Associazione Nazionale Medici Cardiologi Ospedalieri

CONGRESS ABSTRACT

CONGRESS ABSTRACT

Post-ROsc ecG pREdictS Survival after out-of hospital cardiac arrest. The PROGRESS score

Lopiano Clara Pavia(Pavia) – IRCCS Policlinico San Matteo | Pontremoli Silvia Miette Pavia(Pavia) – IRCCS Policlinico San Matteo | Bendotti Sara Pavia(Pavia) – IRCCS Policlinico San Matteo

BACKGROUND

Prognostic assessment of patients following out-of-hospital cardiac arrest (OHCA) is critical to guide care after return of spontaneous circulation (ROSC). The ECG acquired after ROSC in patients with OHCA has proven to be crucial not only for its diagnostic role but also for its prognostic purposes. Indeed, certain electrocardiographic features have been shown to be directly correlated with an increased risk of mortality. We developed a score (PROGRESS-SCORE) that can predict 30-day mortality risk in post-OHCA patients, identifying three risk classes: low (0-4), intermediate (5-7) and high (8-26).

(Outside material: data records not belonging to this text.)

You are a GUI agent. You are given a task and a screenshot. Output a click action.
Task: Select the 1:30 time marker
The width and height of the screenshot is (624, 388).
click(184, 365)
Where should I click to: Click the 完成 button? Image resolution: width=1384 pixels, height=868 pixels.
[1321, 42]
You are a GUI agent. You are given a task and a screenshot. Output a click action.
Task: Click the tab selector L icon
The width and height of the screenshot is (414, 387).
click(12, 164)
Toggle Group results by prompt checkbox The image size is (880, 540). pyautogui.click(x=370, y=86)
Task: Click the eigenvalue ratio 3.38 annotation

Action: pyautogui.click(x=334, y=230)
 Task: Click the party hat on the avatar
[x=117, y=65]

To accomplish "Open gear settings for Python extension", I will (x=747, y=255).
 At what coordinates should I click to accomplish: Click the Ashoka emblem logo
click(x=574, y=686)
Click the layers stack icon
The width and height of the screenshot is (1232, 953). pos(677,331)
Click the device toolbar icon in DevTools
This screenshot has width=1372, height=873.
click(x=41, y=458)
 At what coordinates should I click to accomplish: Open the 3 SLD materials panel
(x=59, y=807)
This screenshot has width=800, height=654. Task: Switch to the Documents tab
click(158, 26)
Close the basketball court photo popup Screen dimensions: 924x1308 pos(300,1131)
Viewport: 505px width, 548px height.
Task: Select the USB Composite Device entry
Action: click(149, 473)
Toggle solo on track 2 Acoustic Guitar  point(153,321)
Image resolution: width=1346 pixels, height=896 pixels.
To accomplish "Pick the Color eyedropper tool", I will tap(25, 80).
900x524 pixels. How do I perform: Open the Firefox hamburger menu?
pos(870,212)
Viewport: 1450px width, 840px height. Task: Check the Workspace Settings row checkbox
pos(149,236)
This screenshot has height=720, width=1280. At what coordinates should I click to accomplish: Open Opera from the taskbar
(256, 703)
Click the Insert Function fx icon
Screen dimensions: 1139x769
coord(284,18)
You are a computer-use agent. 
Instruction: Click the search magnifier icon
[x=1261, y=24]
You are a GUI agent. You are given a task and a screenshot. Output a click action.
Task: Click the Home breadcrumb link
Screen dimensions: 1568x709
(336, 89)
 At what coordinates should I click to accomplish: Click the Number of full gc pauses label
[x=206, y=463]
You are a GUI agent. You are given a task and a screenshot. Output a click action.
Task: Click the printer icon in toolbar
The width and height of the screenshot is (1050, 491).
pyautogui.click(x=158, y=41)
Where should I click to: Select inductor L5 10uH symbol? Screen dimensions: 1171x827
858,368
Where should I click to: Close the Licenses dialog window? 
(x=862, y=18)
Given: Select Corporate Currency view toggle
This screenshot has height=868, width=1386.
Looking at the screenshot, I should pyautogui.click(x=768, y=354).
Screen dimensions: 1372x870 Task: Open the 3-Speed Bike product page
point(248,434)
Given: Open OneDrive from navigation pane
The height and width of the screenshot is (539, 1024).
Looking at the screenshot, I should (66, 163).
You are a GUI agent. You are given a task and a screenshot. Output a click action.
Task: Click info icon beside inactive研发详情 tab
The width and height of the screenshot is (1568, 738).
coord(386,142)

The current aim is to validate PROGRESS-SCORE in a new cohort of patients.

MATERIALS AND METHODS

We retrospectively applied the PROGRESS score to prospectively collected data. Post-ROSC ECGs of patients enrolled from 1/1/2015 to 31/12/2022 from the Lombardy Cardiac Arrest Registry (LombardiaCARe) were collected. Predictors considered were: age >62 years, female sex, presence of more than 1 segment with ST elevation, QRS >120 ms, and diagnostic pattern for Brugada Syndrome. Three risk groups were identified according to the previous classification: low (0-4), intermediate (5-7) and high (8-26). Calibration was assessed by plotting the observed proportions of events against the predicted probabilities: the Harrel-c, derived from a univariable Cox regression, was assessed for discrimination, taking into account the risk category as the independent variable.

RESULTS

A total of 792 post-ROSC ECGs were collected: 490 males (61.9%) with a median age of 70 years; median ECG acquisition time from ROSC was 7 minutes (4.2 – 21.0). 348 (43.9%) patients survived to 30 days and 335 (42.3%) died. Mortality was similar between the intermediate-risk and low-risk groups (HR:1.2[95%CI,0.8-1.9]; p:0.35), but higher in the high-risk group than in the low-risk group (HR:1.9[95%CI,1.3-2.8];p:0.001).

CONCLUSIONS

Our results show that post-ROSC ECG can discriminate patients at high risk of mortality after OHCA. This provides a possibility for risk stratification in post-ROSC care, which is essential in order to guide resource allocation. Consequently, the application of our score would help personalization of care.